Arrivato alla chiesa, il bambino spinse con tutte e due le mani il portone e quello si aprì, rivelandone l’interno.
Le pareti, affrescate nei toni del giallo, rosa e azzurro, erano scrostate in diversi punti. Vi erano sei cappelle, speculari all’altare maggiore, e alle spalle dell’altare il coro.
Davide entrò nella chiesa in punta di piedi in una sorta di riverenza religiosa, nonostante decisamente non fosse un uomo di fede. I suoi passi echeggiarono tra le alte mura mentre procedeva con discrezione verso il centro della navata, cercando il piccolo tra un banco e l’altro.
Percorse in lungo e in largo tutta la navata, senza trovare anima viva. Controllò anche nel presbiterio e ovunque avesse potuto nascondersi il piccolo, più volte, senza risultati.
«Al diavolo!» esclamò ad un certo punto, stanco di quella lunga e strana notte. Afferrò il telefono con l’intento di chiamare la polizia e affidare a loro il compito di cercare il piccolo ma poi iniziò ad essere colto dai dubbi.
Esisteva davvero quel bambino? E se la sua fosse stata solo un’allucinazione? Se si fosse trattato solo di un altro dei suoi incubi terribilmente realistici che gli capitava di fare sempre più spesso negli ultimi tempi? Se si fosse trattato solo di stanchezza, o di eccessivo zelo?
Prese un profondo respiro e spense il telefono. Non avrebbe creato problemi alla polizia locale a nemmeno un giorno dal suo arrivo in quella stramba comunità, né avrebbe dato modo alla gente del posto, che non sembrava molto incline all’ospitalità, di trovare qualcosa di interessante su di lui di cui spettegolare.
Si avviò lentamente verso l’uscita, desideroso solo di rimettersi a dormire e di concludere quel poco che rimaneva di quell’assurda notte nel suo letto.

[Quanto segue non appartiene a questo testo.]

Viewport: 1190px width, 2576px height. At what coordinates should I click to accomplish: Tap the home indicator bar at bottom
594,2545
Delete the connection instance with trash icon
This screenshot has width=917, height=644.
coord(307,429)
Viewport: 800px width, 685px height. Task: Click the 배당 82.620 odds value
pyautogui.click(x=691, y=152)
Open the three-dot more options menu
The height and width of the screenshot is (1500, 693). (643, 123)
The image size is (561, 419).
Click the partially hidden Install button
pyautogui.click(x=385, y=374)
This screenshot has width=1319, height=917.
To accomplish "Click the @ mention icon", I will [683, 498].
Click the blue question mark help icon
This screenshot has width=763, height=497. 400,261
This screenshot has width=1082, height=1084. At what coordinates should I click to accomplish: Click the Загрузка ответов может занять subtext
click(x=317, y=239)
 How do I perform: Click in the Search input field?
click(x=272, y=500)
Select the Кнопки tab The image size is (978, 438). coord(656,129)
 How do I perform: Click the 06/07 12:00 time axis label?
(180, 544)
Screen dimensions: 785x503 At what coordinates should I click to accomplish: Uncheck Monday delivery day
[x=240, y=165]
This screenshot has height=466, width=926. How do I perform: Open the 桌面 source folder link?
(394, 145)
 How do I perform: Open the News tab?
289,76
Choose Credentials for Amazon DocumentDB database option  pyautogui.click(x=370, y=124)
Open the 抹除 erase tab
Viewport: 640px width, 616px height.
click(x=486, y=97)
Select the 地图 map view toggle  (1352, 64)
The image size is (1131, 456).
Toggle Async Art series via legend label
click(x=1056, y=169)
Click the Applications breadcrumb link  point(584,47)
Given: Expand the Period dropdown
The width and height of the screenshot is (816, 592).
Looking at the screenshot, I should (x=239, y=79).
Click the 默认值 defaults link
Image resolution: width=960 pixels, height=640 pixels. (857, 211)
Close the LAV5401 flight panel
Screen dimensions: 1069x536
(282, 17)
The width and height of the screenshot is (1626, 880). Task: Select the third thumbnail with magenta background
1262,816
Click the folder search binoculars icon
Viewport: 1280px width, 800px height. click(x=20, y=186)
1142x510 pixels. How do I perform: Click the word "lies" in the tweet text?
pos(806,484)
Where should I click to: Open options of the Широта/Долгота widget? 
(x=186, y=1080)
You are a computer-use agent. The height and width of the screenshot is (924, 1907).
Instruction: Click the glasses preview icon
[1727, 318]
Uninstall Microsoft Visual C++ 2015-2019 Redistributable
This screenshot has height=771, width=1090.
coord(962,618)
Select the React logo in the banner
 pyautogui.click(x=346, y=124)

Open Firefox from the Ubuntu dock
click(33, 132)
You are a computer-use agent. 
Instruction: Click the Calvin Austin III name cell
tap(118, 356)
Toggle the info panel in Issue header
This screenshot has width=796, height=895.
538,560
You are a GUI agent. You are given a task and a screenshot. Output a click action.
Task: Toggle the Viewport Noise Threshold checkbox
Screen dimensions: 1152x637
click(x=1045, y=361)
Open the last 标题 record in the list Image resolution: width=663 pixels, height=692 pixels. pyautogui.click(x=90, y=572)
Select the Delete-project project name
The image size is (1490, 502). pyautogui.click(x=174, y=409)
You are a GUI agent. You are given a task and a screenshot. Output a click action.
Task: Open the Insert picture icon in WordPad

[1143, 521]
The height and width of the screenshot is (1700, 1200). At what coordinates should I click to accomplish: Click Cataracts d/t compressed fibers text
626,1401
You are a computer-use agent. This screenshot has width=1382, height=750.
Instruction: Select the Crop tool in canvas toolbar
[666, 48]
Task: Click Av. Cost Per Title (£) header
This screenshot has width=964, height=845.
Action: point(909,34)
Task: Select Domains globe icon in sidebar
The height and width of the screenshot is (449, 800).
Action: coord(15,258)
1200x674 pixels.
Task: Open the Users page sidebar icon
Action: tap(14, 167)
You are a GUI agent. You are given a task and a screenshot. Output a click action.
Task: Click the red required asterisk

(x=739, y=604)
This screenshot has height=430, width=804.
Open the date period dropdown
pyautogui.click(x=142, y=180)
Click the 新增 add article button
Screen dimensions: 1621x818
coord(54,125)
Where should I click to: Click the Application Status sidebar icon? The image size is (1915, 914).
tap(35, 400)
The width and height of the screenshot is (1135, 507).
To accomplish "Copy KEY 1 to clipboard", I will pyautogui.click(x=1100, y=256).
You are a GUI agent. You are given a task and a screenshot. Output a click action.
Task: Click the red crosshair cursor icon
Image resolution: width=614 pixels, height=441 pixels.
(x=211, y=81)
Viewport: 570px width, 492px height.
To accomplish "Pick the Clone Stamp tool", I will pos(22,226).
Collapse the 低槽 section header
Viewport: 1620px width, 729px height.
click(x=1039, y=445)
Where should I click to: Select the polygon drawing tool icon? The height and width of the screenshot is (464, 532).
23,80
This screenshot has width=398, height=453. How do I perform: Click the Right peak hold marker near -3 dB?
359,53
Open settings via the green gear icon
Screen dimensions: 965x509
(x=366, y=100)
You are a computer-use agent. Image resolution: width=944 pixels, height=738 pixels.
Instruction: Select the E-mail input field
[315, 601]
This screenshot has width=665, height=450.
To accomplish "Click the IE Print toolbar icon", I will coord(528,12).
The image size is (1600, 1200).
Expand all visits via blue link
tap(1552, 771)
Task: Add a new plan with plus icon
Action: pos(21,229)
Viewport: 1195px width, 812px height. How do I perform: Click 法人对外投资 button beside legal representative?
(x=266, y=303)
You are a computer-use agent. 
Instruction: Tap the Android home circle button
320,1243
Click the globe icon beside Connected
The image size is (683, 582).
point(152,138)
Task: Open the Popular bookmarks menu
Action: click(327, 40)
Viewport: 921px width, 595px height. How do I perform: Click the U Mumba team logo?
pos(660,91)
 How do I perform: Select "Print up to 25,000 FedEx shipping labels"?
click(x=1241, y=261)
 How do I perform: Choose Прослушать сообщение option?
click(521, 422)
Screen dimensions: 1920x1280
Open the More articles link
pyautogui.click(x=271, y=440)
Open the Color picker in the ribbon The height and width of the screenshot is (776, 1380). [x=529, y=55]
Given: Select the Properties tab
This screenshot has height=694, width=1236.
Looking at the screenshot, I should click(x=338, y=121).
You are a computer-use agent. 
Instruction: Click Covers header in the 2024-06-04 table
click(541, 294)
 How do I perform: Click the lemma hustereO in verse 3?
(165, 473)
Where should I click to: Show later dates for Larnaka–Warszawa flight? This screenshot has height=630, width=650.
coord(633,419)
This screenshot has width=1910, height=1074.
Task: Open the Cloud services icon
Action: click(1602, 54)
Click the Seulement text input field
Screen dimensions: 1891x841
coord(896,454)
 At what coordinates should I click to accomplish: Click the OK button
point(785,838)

Prima di uscire, tuttavia, fece una foto all’interno della chiesa. Il giorno dopo avrebbe potuto verificare se la sua fosse stata davvero solo un’allucinazione.
Si diresse nuovamente verso casa, mentre la stanchezza cominciava a farsi sentire e il freddo a fargli battere i denti.
Arrivato davanti alla porta si girò un’ultima volta verso la chiesa.
Le luci erano spente, il portone dovutamente chiuso.
Davide emise un’esclamazione di stupore.
“Ma che accidenti succede?” pensò, confuso.